China’s state planners are notorious as purveyors of billions of yuan of budgetary spending, intimidating industrial policy and soaring technology goals. The Five-Year Plan — Beijing’s periodic, Soviet-style economic blueprint — often sends shivers through the country’s rivals. But the latest one is a lot more down to earth.
In the 14th Five-Year Plan, several of Beijing’s economic development and innovation targets have been set for just one year ahead. That is much more sensible: Tracking progress in the short-term and amending ambitions along the way is far more effective than realizing half-a-decade later that goals weren’t met but large sums of money spent.
For example, planners are adopting a new measure for year-by-year progress: The digital economy’s share of gross domestic product. This metric effectively represents technological upgrades in manufacturing, higher levels of automation, efficient production processes and new-generation infrastructure to support the use of 5G networks in the industrial sector. The digital economy reached 35.8 trillion yuan ($5.5 trillion) in 2019, or 36.2% of GDP. The growth rate was three times higher than the traditional manufacturing economy, according to data from the China Academy of Information and Communications Technology and a state media report. However, it remains far lower than other advanced economies.
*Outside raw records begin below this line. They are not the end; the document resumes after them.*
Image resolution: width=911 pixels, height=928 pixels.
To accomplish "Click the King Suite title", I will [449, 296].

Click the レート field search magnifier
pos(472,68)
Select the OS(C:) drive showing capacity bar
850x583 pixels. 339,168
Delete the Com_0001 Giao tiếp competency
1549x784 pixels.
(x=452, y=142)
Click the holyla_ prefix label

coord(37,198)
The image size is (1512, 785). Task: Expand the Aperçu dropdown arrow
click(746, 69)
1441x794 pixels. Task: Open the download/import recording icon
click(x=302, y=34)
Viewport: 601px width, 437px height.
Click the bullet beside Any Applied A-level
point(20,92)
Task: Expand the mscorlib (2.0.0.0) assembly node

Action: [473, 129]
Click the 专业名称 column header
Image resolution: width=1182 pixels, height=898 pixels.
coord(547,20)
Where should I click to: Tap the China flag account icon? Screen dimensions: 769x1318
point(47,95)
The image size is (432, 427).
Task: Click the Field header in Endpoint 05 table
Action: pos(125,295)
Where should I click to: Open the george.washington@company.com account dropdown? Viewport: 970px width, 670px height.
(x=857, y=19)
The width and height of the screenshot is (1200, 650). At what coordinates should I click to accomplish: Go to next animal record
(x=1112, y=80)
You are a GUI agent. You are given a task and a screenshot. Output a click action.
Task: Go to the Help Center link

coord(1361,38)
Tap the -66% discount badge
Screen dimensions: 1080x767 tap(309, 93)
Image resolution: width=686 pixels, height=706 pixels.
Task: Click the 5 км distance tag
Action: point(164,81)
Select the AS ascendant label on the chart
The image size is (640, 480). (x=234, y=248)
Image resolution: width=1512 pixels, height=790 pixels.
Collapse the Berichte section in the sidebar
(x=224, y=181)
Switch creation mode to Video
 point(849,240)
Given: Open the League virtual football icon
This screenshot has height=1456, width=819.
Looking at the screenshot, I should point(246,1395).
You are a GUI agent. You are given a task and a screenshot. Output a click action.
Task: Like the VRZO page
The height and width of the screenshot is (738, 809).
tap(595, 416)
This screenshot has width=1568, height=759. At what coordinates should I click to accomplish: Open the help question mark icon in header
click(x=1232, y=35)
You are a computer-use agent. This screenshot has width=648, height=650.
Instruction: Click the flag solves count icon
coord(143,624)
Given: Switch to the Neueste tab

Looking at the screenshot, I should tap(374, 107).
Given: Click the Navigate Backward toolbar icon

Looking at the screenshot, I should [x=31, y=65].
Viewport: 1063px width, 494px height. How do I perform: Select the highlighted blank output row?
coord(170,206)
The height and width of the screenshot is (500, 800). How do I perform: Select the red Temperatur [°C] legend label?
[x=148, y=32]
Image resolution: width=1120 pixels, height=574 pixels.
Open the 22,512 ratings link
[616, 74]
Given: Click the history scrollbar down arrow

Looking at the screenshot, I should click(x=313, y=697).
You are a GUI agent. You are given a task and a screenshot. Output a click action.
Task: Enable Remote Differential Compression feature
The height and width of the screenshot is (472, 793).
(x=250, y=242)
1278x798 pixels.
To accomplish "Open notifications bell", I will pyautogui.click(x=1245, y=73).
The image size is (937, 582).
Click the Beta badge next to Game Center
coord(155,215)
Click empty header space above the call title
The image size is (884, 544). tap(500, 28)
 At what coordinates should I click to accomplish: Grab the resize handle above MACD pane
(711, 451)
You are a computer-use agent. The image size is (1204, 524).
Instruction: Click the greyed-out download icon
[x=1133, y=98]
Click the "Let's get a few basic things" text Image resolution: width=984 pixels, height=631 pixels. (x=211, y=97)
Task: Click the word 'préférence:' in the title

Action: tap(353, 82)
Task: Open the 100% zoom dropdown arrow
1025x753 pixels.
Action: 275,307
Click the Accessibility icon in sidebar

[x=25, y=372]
By incorporating this measure, Beijing is trying to shore up China’s position as the factory floor of the more technologically advanced world, ensuring that value added from manufacturing, which has fallen sharply as a share of its GDP over the past 10 years, remains as relevant to growth as it was two decades ago. While China may not end up making the semiconductor chips of the future anytime soon, it will likely be setting up 5G network base stations for telecommunications that will help the country remain a critical part of the global industrial supply chain.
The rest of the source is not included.